**What is being asked**. Collect all lines below with the string "value".

[Stored data]
=======

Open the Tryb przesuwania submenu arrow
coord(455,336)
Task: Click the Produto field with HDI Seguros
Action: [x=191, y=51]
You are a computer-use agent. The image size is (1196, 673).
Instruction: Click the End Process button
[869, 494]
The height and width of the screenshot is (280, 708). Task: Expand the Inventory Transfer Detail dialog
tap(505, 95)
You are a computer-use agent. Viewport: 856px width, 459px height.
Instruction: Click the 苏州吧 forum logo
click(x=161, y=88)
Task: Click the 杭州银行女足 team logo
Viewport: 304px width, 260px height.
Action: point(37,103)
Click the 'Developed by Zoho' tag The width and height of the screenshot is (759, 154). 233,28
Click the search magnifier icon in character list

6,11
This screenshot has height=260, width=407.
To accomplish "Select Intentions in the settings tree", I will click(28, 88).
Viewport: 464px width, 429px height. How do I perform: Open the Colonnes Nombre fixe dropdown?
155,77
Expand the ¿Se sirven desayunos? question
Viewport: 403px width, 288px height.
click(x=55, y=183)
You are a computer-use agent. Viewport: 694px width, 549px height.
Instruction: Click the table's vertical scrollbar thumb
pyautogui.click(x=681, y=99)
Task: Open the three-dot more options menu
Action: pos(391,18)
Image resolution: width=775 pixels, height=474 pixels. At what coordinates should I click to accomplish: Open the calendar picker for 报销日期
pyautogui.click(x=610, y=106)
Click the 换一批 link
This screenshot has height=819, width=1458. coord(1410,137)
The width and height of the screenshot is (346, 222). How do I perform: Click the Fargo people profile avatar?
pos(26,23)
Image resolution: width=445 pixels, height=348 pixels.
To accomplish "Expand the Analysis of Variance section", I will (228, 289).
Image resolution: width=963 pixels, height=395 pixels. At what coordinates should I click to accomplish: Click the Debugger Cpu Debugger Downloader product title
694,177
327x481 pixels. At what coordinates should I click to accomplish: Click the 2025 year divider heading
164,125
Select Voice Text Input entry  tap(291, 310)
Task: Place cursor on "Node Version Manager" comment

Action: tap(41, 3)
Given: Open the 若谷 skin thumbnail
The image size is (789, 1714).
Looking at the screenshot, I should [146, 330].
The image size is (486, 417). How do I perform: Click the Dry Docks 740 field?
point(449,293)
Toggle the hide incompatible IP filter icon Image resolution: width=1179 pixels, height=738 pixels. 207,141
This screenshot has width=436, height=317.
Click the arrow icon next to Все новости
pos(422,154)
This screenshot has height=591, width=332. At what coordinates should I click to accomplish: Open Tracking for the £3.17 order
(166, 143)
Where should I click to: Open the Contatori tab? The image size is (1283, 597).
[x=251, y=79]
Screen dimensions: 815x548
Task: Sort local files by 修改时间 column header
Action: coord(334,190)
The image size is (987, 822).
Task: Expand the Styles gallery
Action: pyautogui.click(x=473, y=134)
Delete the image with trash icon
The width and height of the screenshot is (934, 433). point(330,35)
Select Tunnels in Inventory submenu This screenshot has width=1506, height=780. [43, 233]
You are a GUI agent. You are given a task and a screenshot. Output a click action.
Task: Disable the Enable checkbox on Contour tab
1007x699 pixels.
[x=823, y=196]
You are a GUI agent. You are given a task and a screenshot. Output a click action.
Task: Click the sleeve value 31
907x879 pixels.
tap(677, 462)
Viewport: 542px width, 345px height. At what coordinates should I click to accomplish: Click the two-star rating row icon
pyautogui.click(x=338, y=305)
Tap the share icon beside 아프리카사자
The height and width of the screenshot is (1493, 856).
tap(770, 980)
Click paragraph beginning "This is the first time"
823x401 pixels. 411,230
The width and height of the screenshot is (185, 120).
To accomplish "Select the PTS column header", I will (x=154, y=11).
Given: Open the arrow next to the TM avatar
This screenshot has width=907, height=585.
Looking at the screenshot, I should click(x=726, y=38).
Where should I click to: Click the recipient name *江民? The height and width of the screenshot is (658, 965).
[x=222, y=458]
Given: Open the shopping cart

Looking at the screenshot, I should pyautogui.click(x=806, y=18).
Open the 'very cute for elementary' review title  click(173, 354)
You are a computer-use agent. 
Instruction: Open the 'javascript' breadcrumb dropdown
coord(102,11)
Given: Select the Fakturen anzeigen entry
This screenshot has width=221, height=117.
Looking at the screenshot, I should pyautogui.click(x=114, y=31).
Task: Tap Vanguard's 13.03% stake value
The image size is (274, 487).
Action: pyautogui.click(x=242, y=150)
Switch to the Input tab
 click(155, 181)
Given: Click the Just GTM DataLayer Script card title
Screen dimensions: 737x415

=======

**Exercise answer**.
Task: Click the sleeve value 31
Task: Tap Vanguard's 13.03% stake value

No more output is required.